--- start of Source data ---

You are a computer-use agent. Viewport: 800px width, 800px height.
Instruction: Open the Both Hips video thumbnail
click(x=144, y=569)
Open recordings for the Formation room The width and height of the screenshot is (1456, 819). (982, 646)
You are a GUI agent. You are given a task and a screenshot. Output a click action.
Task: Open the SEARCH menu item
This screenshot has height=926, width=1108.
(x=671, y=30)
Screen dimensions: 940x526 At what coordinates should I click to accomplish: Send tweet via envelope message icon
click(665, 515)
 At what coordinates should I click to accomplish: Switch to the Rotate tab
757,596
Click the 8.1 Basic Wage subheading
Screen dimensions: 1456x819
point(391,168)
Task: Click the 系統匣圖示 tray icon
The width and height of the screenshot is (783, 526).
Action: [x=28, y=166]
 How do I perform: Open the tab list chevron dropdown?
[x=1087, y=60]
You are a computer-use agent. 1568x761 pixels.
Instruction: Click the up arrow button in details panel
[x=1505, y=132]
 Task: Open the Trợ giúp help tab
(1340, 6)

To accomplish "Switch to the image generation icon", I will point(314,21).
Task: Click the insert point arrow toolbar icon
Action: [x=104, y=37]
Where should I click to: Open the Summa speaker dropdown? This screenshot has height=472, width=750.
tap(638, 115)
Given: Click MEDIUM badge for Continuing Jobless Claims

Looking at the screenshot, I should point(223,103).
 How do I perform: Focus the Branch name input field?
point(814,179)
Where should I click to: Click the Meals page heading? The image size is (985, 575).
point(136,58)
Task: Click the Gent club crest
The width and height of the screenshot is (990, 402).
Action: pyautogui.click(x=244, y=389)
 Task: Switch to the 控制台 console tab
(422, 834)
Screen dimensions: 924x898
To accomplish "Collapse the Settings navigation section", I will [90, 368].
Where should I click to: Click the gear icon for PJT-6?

--- end of Source data ---

* Goal:
Copy out the lines of the material above, from the line containing "Where should I click to: Click the Meals" through the line containing "will [90, 368].", both included.

* Solved problem:
Where should I click to: Click the Meals page heading? The image size is (985, 575).
point(136,58)
Task: Click the Gent club crest
The width and height of the screenshot is (990, 402).
Action: pyautogui.click(x=244, y=389)
 Task: Switch to the 控制台 console tab
(422, 834)
Screen dimensions: 924x898
To accomplish "Collapse the Settings navigation section", I will [90, 368].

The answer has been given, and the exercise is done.